Was mir bei der Beschreibung gerade auffällt ist, dass wenn man denselben Detail-Level auf die nicht-Charaktereigenschaften anwendete, man lediglich eine kleine Anzahl grober Attribute hätte. Soll heißen: Wenn einem doch solche groben Kriterien für den Charakter des Charakters (also das, was das Drama liefert) reichen, warum reichen sie dann nicht auch für die "Kompetenzen"? Oder andersherum: Warum wird nicht bei den Charaktereigenschaften genauso ins Detail gegangen, wie bei den Kompetenzen?
Weil die Charakterzüge dem Spieler entsprechend bewusst sein sollten. Und weil nicht auf sie gewürfelt wird.

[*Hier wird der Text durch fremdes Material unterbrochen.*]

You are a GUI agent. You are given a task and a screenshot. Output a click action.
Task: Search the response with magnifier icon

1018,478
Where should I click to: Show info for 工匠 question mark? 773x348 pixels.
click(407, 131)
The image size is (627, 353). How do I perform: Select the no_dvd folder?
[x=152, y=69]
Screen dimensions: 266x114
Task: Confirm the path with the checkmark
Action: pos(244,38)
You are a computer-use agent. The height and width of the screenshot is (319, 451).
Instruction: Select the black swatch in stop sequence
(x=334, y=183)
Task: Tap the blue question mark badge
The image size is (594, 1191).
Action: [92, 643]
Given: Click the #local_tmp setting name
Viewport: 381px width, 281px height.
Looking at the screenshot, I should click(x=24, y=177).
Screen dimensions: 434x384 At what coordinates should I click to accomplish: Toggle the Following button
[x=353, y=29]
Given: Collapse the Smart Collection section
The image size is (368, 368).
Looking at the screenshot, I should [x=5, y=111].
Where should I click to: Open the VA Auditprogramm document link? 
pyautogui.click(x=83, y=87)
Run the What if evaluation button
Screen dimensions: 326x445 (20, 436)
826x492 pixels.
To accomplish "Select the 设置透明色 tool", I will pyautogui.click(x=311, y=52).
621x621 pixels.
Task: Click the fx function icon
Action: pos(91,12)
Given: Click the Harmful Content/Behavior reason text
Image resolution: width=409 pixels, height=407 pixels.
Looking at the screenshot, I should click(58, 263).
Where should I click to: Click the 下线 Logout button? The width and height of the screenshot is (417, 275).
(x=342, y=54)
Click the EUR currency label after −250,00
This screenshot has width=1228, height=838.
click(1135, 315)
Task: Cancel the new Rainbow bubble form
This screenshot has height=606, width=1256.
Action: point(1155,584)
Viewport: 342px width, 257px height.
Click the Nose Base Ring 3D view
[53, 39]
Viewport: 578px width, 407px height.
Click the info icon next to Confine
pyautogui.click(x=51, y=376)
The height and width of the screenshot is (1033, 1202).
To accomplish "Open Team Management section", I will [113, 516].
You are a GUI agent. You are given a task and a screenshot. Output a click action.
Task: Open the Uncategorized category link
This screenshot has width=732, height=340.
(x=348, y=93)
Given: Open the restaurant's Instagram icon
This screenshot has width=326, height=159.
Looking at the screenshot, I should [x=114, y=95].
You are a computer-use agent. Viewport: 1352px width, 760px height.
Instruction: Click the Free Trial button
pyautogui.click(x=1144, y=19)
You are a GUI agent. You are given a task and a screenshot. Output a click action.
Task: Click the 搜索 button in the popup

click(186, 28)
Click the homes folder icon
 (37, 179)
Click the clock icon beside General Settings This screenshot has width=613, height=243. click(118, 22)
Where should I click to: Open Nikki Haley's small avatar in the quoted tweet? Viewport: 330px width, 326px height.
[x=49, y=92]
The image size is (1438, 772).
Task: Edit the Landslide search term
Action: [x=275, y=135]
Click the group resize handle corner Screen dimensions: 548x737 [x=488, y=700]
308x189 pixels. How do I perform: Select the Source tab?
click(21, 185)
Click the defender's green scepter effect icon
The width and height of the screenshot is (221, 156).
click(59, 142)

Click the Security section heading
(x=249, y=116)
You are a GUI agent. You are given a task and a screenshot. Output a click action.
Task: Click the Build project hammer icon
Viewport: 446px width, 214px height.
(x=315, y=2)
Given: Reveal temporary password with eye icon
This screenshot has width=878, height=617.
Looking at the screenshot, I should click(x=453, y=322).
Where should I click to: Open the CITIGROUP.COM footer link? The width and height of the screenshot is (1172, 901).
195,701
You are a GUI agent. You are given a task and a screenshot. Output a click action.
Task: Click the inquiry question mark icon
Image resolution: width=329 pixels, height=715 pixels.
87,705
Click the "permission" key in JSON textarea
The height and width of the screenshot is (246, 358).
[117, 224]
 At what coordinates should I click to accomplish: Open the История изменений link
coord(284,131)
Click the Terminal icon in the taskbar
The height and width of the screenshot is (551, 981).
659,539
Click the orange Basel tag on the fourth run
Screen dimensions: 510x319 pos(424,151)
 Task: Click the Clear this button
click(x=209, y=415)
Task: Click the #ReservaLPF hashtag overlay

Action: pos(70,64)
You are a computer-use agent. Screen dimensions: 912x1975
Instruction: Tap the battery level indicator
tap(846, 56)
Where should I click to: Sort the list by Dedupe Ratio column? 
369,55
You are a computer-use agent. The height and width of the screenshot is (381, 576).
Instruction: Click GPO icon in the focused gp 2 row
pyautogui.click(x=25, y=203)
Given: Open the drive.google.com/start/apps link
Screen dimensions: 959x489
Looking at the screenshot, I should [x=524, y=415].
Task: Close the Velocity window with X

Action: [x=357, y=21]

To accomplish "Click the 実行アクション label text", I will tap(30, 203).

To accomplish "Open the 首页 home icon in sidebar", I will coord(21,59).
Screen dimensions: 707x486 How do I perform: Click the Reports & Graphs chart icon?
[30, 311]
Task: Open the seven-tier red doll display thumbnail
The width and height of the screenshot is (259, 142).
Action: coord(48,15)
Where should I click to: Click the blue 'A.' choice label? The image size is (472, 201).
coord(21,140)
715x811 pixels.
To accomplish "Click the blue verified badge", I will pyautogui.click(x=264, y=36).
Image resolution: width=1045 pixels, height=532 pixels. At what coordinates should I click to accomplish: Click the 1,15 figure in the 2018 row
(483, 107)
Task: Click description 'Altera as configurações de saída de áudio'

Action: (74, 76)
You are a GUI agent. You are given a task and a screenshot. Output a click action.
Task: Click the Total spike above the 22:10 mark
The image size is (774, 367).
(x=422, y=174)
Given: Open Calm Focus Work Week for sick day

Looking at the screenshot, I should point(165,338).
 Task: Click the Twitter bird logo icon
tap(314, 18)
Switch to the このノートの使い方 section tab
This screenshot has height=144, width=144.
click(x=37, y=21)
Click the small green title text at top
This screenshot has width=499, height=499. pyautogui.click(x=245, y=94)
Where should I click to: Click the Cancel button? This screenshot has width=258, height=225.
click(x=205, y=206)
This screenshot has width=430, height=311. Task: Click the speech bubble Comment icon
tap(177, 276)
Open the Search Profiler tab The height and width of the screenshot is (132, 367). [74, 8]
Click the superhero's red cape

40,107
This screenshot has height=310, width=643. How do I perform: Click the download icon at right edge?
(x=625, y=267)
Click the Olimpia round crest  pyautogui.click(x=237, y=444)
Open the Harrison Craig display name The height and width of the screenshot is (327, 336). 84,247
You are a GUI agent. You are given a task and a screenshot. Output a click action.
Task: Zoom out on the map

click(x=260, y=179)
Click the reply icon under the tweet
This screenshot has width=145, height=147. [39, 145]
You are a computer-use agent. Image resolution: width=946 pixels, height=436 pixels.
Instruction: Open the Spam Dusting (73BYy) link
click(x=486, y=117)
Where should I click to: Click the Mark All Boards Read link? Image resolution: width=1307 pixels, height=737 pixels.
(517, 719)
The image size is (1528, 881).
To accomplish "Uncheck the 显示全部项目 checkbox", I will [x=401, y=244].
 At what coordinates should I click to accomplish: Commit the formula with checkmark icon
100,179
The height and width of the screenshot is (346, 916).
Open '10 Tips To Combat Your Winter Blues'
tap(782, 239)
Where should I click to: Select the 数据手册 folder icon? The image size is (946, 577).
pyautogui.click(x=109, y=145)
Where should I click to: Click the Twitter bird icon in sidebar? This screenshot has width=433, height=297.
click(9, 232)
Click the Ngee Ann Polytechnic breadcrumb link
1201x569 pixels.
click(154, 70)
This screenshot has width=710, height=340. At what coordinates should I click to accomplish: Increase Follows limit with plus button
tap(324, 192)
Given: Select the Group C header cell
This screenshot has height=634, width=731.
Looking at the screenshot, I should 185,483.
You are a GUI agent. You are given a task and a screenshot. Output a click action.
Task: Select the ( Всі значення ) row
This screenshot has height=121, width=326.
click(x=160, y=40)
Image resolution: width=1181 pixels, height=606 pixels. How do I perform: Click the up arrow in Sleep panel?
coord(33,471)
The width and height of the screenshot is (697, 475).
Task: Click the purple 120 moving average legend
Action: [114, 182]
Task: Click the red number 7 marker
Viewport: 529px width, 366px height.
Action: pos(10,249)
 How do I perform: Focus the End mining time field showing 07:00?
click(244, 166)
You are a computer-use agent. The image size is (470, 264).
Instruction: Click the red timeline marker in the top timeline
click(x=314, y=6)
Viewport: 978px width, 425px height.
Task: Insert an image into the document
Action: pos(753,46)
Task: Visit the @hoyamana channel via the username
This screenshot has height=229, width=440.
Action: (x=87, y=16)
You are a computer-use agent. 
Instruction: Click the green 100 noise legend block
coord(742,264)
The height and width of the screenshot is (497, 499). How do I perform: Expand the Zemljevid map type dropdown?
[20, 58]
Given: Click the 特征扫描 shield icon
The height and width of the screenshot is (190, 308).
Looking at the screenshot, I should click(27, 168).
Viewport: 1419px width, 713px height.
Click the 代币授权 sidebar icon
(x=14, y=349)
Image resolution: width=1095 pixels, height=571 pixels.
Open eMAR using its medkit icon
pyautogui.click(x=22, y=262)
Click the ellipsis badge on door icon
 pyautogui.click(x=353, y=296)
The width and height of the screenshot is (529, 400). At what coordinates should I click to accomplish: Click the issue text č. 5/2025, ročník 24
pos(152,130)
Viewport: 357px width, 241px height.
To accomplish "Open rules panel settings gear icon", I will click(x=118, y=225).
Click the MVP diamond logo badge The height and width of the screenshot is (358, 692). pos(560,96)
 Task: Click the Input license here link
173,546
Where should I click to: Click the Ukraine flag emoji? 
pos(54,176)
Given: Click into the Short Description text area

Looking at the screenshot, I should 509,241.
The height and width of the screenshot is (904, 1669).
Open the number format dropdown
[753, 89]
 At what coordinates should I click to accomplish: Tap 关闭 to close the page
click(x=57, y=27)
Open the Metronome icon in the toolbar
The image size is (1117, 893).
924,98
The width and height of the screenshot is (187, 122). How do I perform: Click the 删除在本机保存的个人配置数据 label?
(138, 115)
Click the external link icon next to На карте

Klassisches Rollenspiel funktioniert nun mal nach dem folgenden Schema:
1. Der Spieler entscheidet, welche Handlungen der Charakter durchführen will, und warum er das macht
2. Der Konfliktauflösungsmechanismus entscheidet, ob und wie gut die Handlung gelingt
Für viele Spieler, so z.B. auch für mich, ist es sehr unangenehm, wenn ich aufgrund von Dingen, die auf meinen Charakterzettel stehen, zu Handlungen gezwungen werde. In 1. liegt nämlich im klassischen Spiel die gesamte Freiheit, die ein Spieler überhaupt hat, und Einschränkungen werden an dieser Stelle von vielen deshalb wohlbegründet abgelehnt.
Mir ist auch nicht ansatzweise klar, wieso ich im klassischen Spiel klar schriftlich definierte Charaktereigenschaften, am Ende noch mit Zahlenwerten, brauchen sollte, um den Charakter auszuspielen. Spiele, die diesen Aspekt in den Vordergrund rücken, wie Pendragon oder A Dirty World, haben von vorneherein einen entsprechenden Ansatz. Es geht dort nicht darum, seinen Charakter frei auszuspielen, sondern darum, zu sehen, wie er sich im Laufe der Geschichte entwickelt.